The latest consumer credit number are out and  the decline we have seen in recent months continues. The US consumer credit contracted to $2415,3 billion in May, from $2424,4 billion in April. That’s another (almost) 10 billion decline, or 4,5% annualized.  But how in hell can the US authorities miscalculate monthly credit numbers by $16 billion?

“Yet stocks, which confirm again they are now completely decoupled from facts, statistics, or reality in general, jump on this very negative development.”

Zero Hedge

Consumer Credit in the US plunged from $2424.4 billion in April to $2415.3 billion in May, a $9.1 billion decline, or 4.5% annualized, on consensus of $2.3 billion. Yet the biggest stunner was the April revision which was whacked from +$1 billion to a revised;  -$14.9 billion!

That means there has been a $24 billion decline in consumer credit in the past two months.

The biggest hit was – as usual – experienced by revolving credit accounts, which fell by a 10.5 annualized rate to $830.8 billion, from $838.2 billion in April, and just north of $910 billion a year earlier.

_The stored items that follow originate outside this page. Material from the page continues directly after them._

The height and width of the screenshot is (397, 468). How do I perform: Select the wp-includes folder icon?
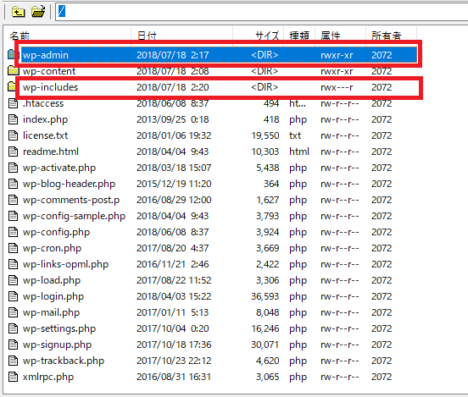(x=12, y=87)

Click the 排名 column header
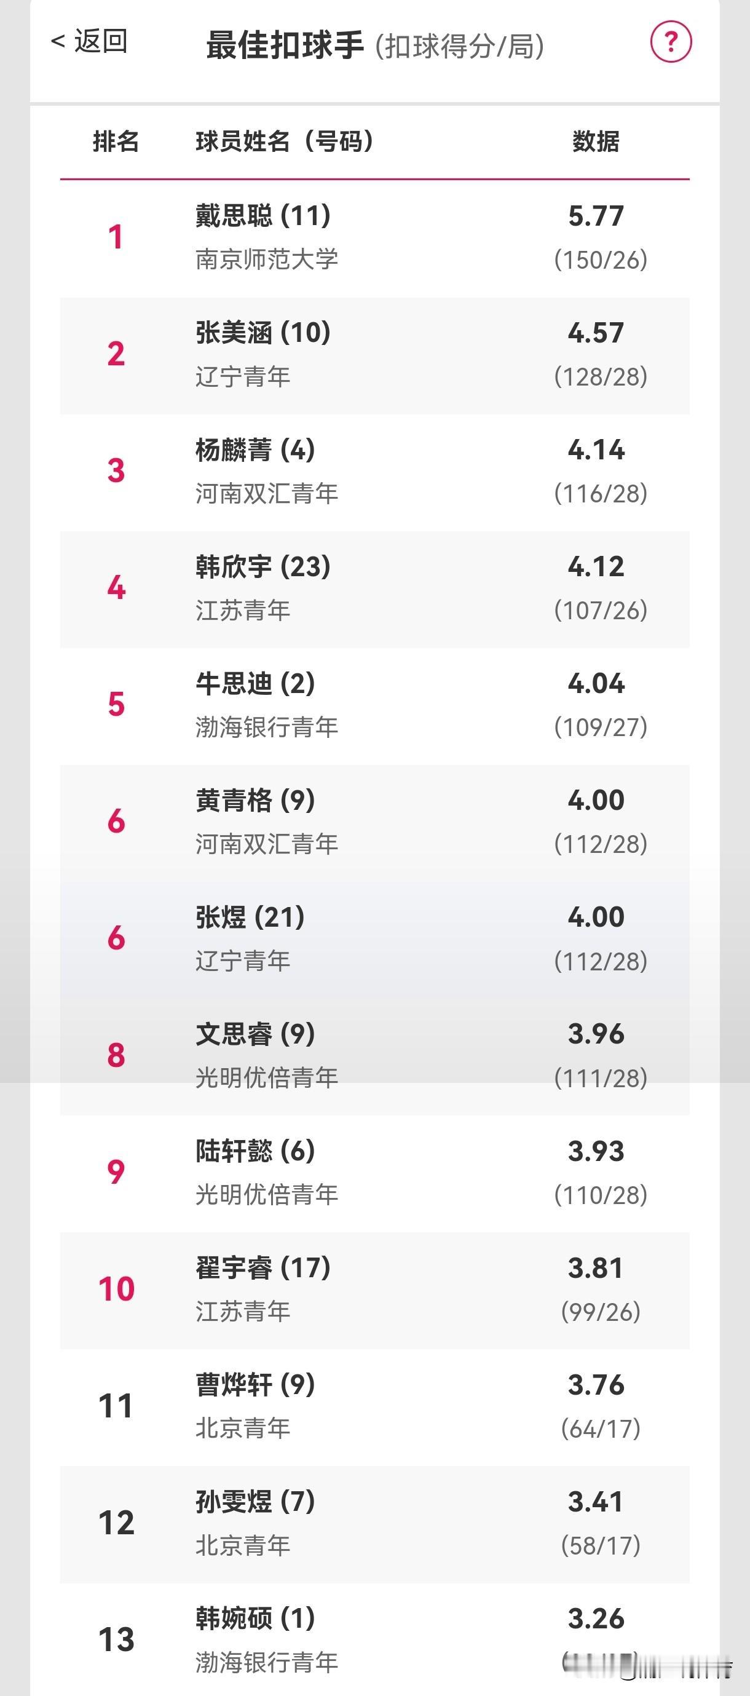(116, 142)
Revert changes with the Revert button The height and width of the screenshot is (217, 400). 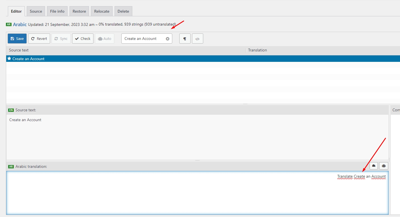[39, 39]
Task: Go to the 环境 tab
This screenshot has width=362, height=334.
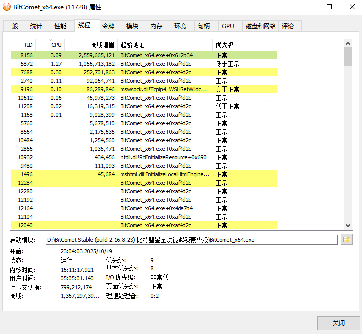Action: (180, 26)
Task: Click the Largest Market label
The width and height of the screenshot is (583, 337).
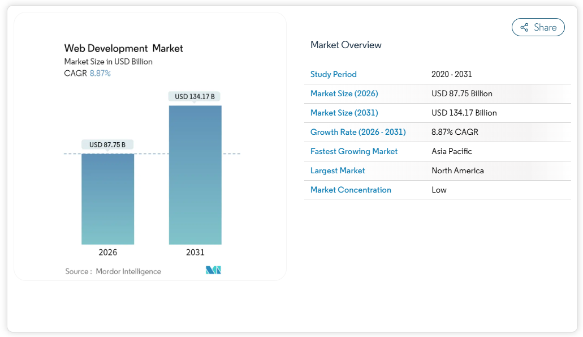Action: click(x=338, y=170)
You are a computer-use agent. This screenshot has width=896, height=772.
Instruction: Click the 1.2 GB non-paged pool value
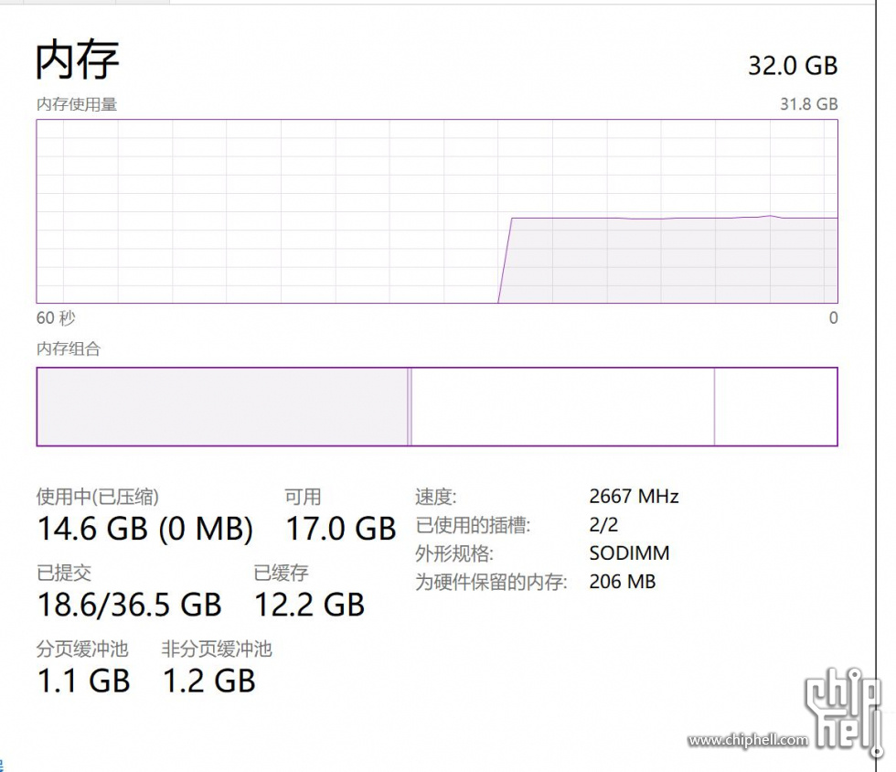pyautogui.click(x=209, y=681)
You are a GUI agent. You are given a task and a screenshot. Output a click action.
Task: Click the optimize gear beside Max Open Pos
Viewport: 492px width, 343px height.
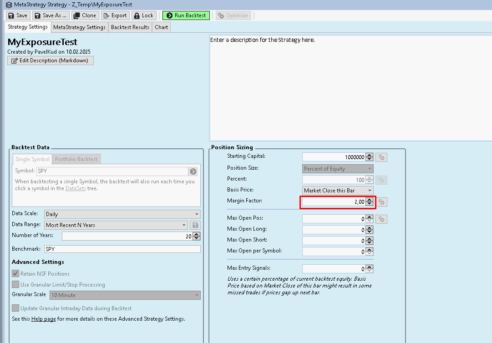382,219
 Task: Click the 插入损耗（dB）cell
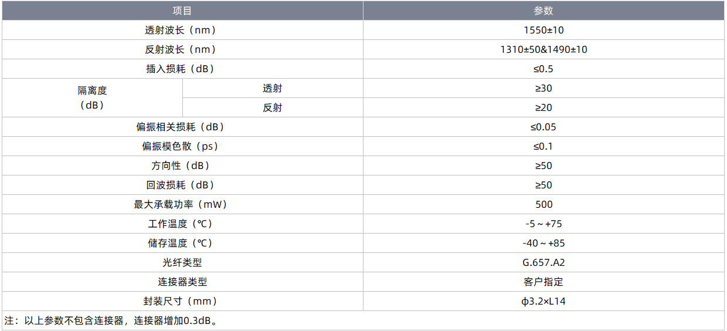pos(182,69)
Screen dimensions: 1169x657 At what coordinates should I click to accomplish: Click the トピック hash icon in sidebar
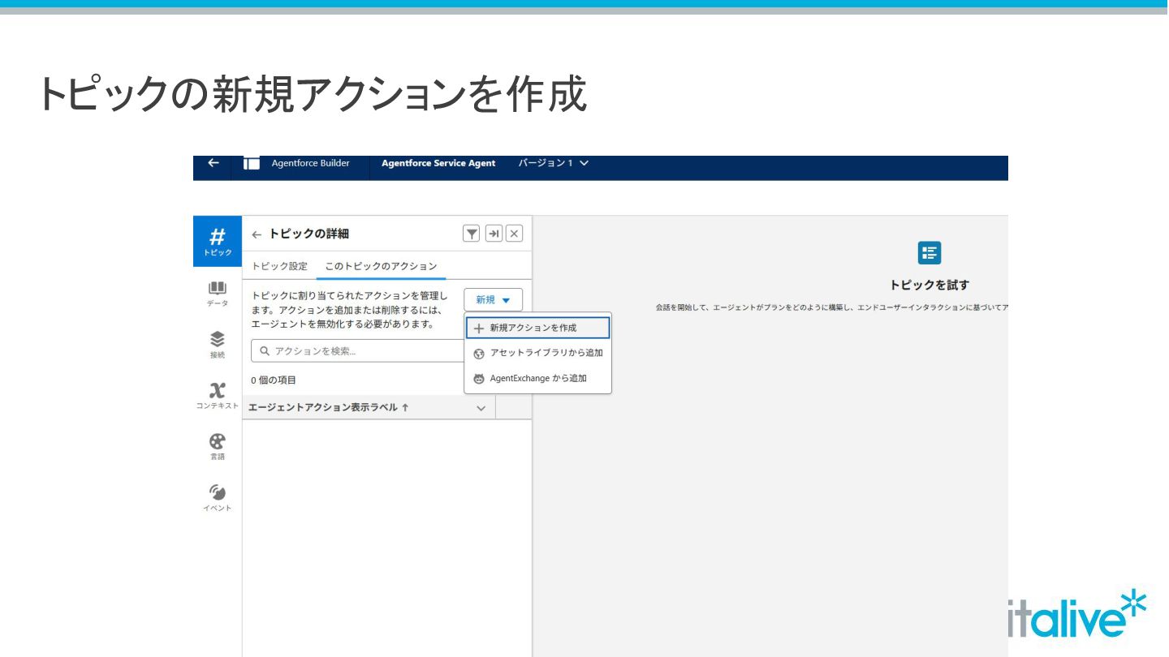point(217,241)
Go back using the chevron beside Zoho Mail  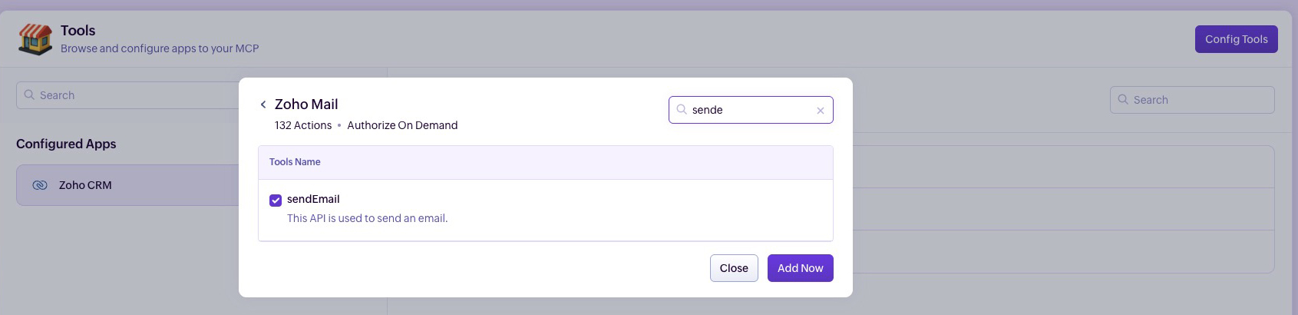(263, 104)
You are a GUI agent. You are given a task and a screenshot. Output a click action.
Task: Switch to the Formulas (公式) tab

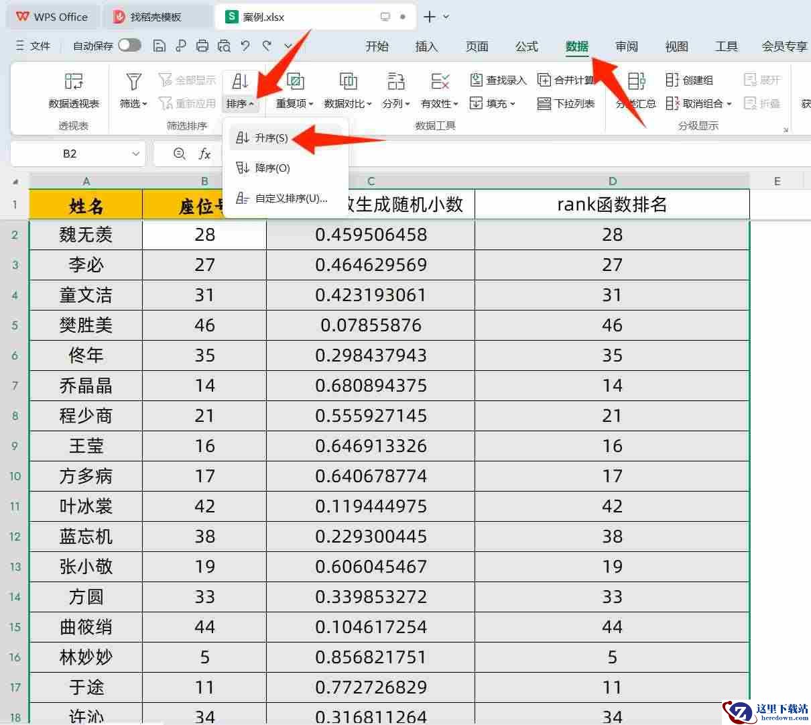(x=526, y=46)
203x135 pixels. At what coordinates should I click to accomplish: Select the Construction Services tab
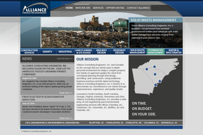click(29, 51)
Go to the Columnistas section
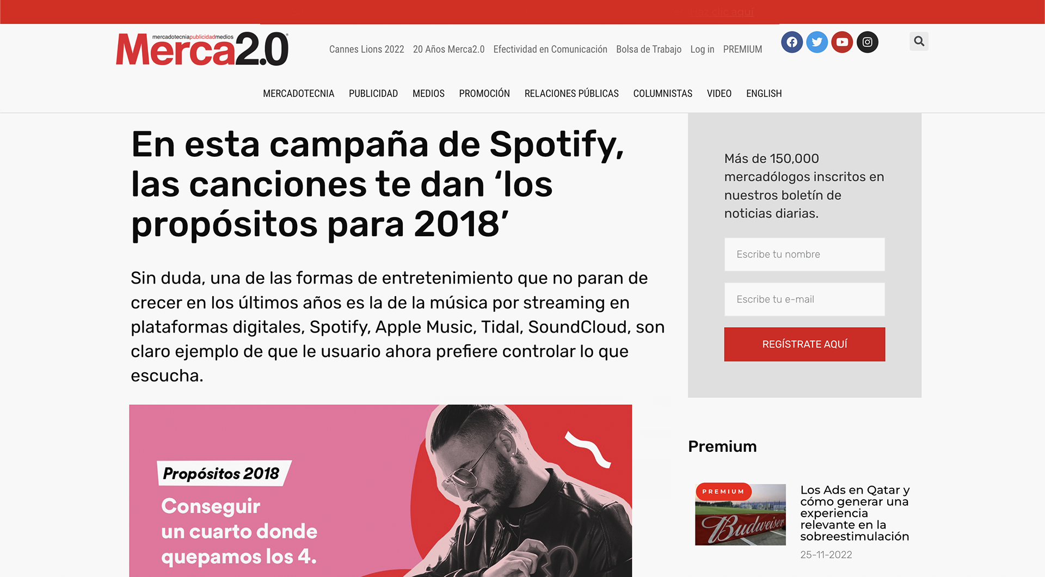This screenshot has height=577, width=1045. point(662,94)
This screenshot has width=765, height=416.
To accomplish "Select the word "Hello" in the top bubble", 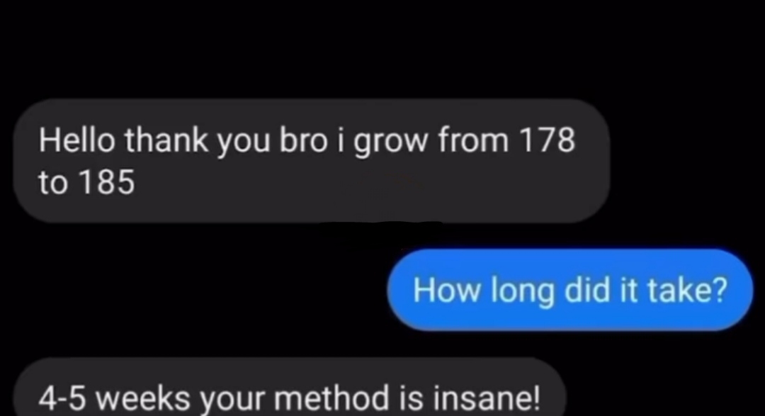I will [77, 140].
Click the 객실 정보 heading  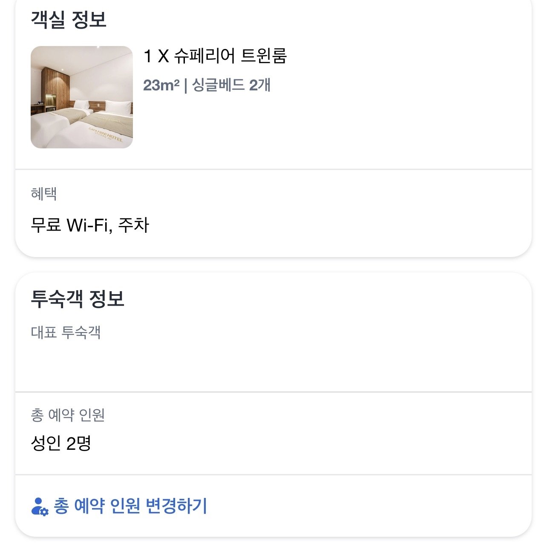[69, 20]
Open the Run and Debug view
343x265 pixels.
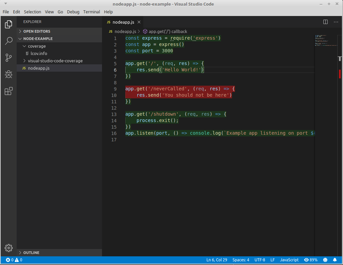tap(8, 74)
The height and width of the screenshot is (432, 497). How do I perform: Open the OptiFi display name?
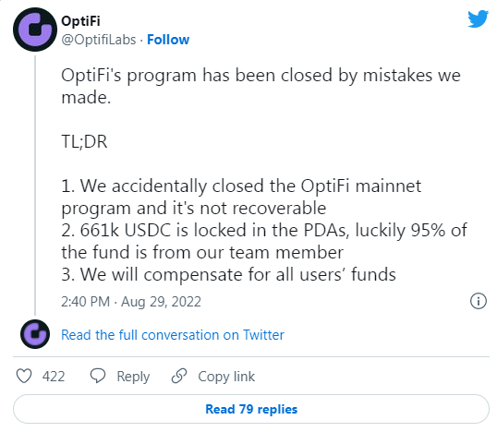pyautogui.click(x=80, y=21)
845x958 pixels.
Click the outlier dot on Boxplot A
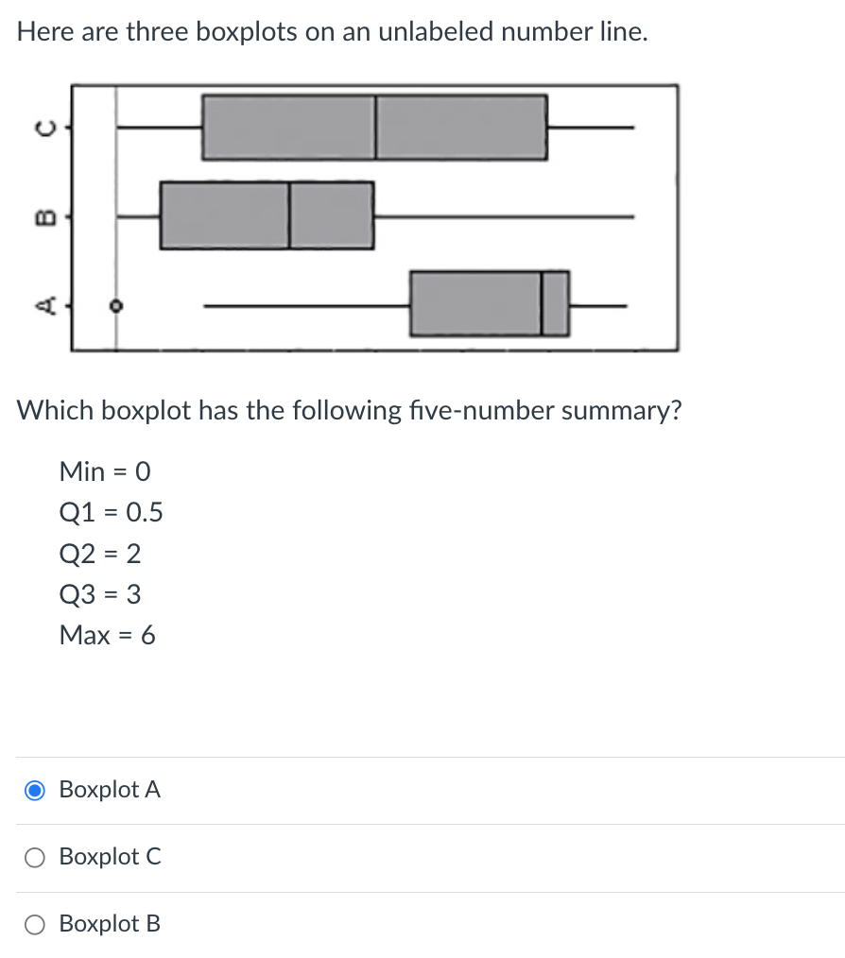coord(115,304)
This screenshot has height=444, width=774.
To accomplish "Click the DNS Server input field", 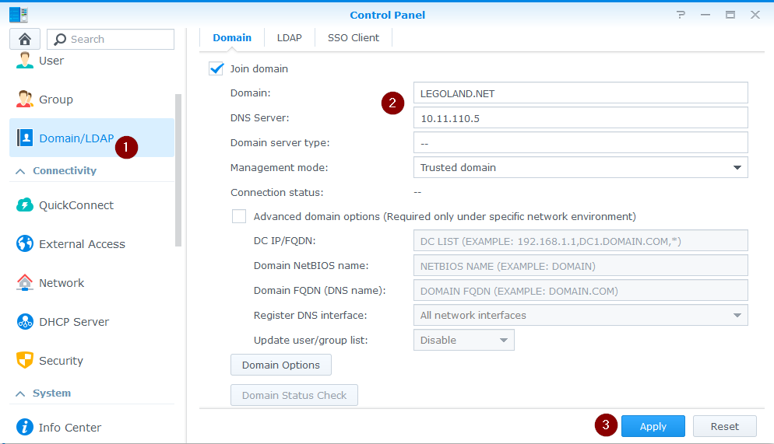I will [580, 117].
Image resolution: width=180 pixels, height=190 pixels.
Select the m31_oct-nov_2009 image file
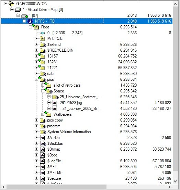pos(80,109)
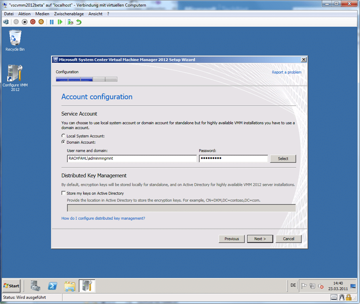
Task: Click the Snapshot toolbar icon
Action: click(70, 22)
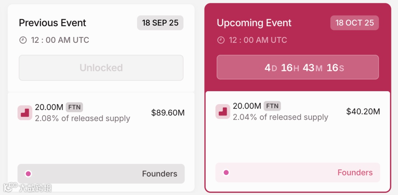The width and height of the screenshot is (398, 195).
Task: Click the FTN token icon in Previous Event
Action: (25, 113)
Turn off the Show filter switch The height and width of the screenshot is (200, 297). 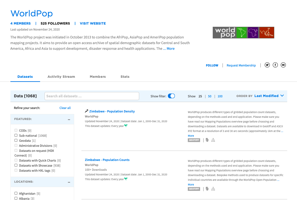pyautogui.click(x=171, y=96)
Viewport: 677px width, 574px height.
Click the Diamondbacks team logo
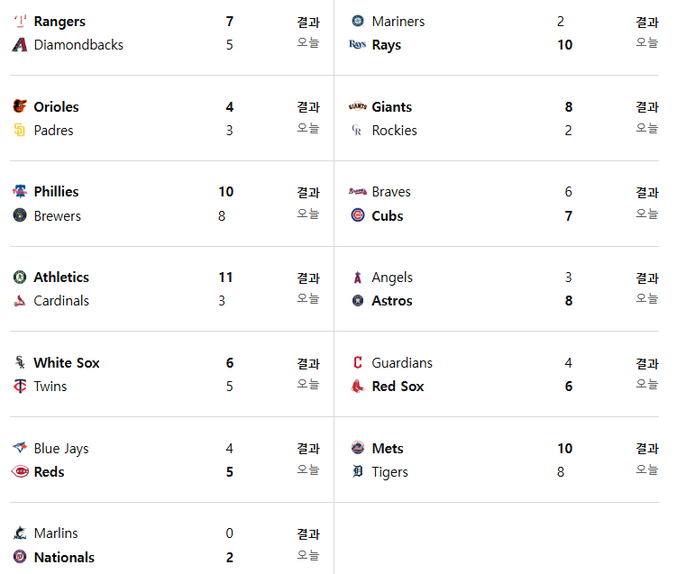(x=20, y=45)
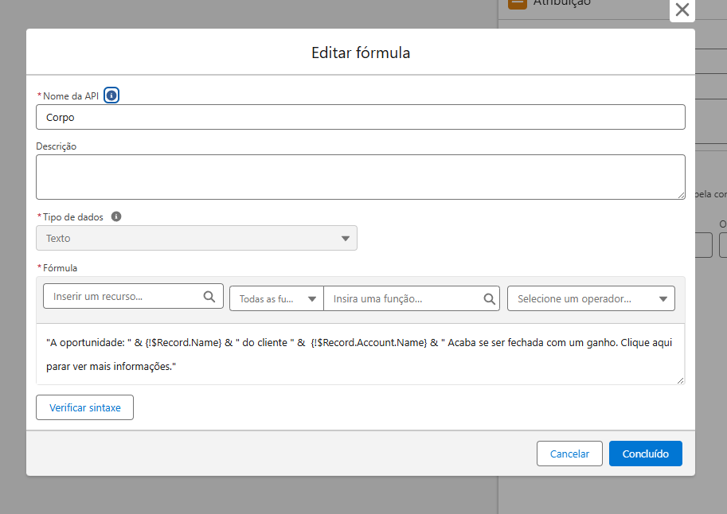Click the Descrição textarea resize handle

pos(681,194)
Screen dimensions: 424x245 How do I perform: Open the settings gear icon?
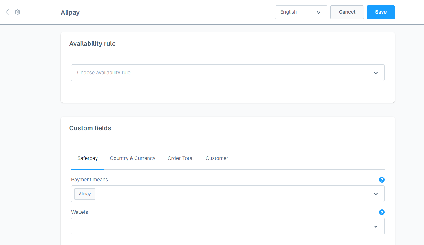(x=18, y=12)
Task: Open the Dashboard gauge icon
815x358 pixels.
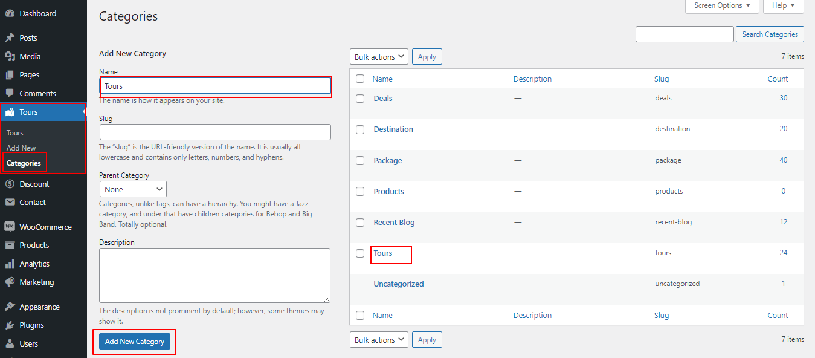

The bottom line is that consumers continue to retrench as the deflationary wave gets ever bigger.

And the only lender, for the second month running is….. guess who?

The Econotwist’s Blog have a really hard time understanding how the US authorities can miscalculate the monthly numbers by nearly $16 billion. Have they acquired some old modeling software from Lehman or Bear Stearns, or something?

The expression “elephant in the room” just doesn’t cover it.

And I won’t make any attempt to come up with an explanation – or even a comment.

I’ll leave the comment to Tyler Durden at Zero Hedge:

“Yet stocks, which confirm again they are now completely decoupled from facts, statistics, or reality in general, jump on this very negative development.”